Family members will spend days and weeks and will hurry up to finish it before they leave to return home. When it is complete, they take a picture, then break up the pieces and put them back into the box. Usually, there is one piece missing. Is that intentional on the part of the puzzle manufacture? In my estimation, the blank hole adds another point of frustration.

I must be missing something. The family says working on puzzles is more than staring at funny shaped squares with knobs sticking out on each side. Apparently, I’ve missed the puzzle-making experience completely.

Like, what am I missing? All I can see is that I can’t see the picture for all the pieces.

They say the pieces connect boundaries with similar shapes and colors and they enjoy completing the process with other members. It is a place or reason to sit down and be quiet and find contentment and satisfaction together.

Wouldn’t a good Hallmark movie or a great meal do the same thing? Sounds like an introvert experience to me. I’ve watched my family sit for hours in front of an unfinished puzzle, never saying a word, not even sharing a good laugh.

I am sure it sounds as non-sensible as when each morning, with a cup of coffee in hand, my Sweet Al and I ponder words from God’s book. We delve into God’s pieces of life’s puzzle and we see the larger picture. As we study, we are being transformed into the image on the top of the box.

When I invite the kids to join us, they give me this odd look. They say, “No, no, no. Go ahead and enjoy it, we’ll catch some breakfast instead.” It’s the same resistance as when they invite me to sit down with them and work on a puzzle. Apparently, we are all missing the bigger picture. Maybe it’s called “getting to know you.”

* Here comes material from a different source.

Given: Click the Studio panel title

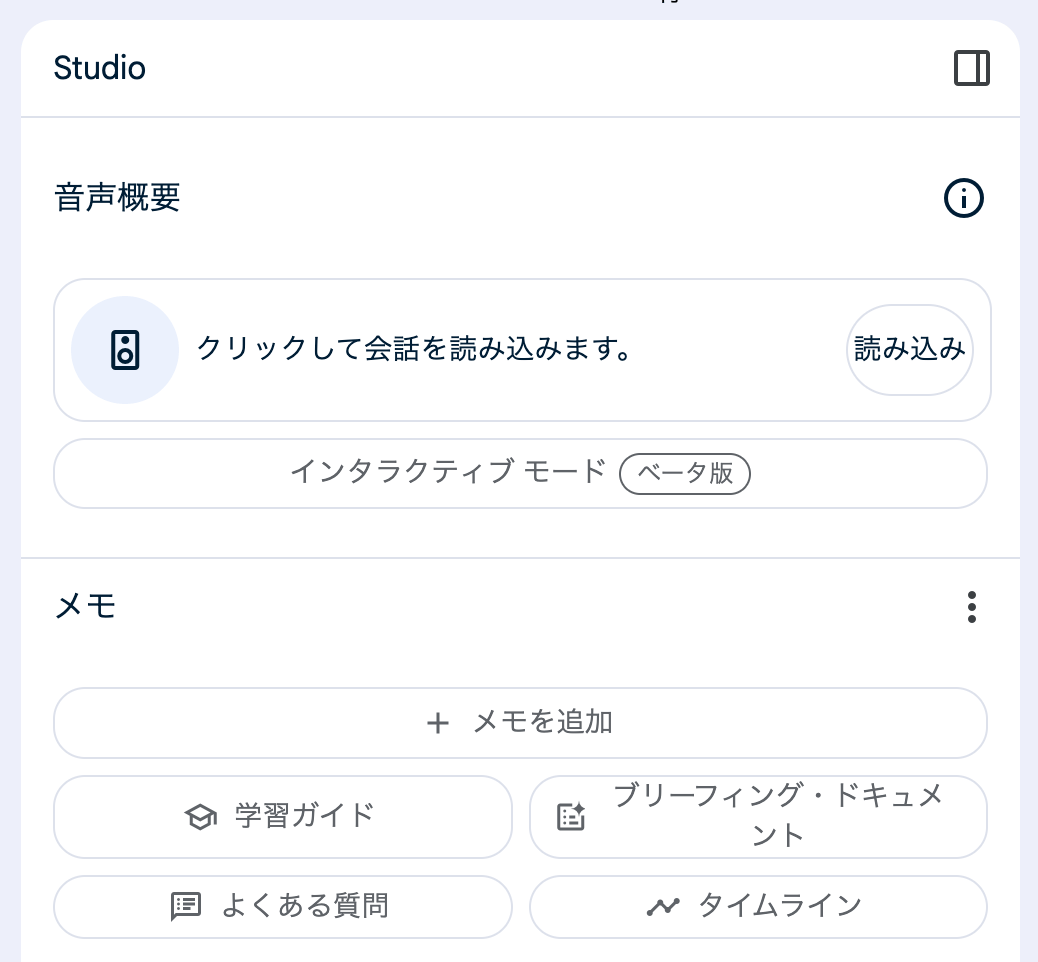Looking at the screenshot, I should click(x=99, y=68).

Life is a mystery at best. I’ve asked many times, “What’s this life all about? Surely, it is more than breathing air with the help of a CPAP machine. The end of our days will surely give us a clue as to how we fit into this Masterful Puzzle.”

Forrest Gump said, “My momma always said life was like a box of chocolates. You never know what you’re gonna get.”

So true, but whatever we get,”we are a piece of the mystery. If we close our hearts to someone we meet along the way, we will miss that special piece, which completes the image on the top of the box.

Every life exists to complete his or her part for someone else. When we sit looking at those odd shapes with the bigger picture in mind, we begin to see the true image of what this life is all about.

There is a Bible story character which has fascinated my Sweet Al and I. His name is Josiah. As we studied his life in 2 Kings 23:15-17, his story became a bigger mystery to us. There was a man by the name of Josiah, a good king, who came to the mountain and destroyed all the altars of the foreign gods. Afterwards, he was led into a cave, which he found a scroll written by a prophet years before. It spoke of a man named Josiah who would come and break down the altars. The prophecy was about him. He read the words of a prophet, which was written about him years before he lived it.

Life is a challenge and a puzzle at best. The days of our lives are written down before we live them. God made sure He included the last piece of the puzzle in the box, which completes the picture for us and for others. He did it so that we can make sense of this crazy life we are living.

Final brushstroke: Josiah lived the prophetic words written about him years before, which became his purpose and destiny. It’s a puzzler, but his story doesn’t seem that strange to me. It is only hard to explain how his life was verified by another person. I believe if we live from who we are meant to be, we will live in our potential and verify others in their fullness, also. When we line up our life with the picture on top of the puzzle box, we have an inkling of what we are suppose to look like when we are finished.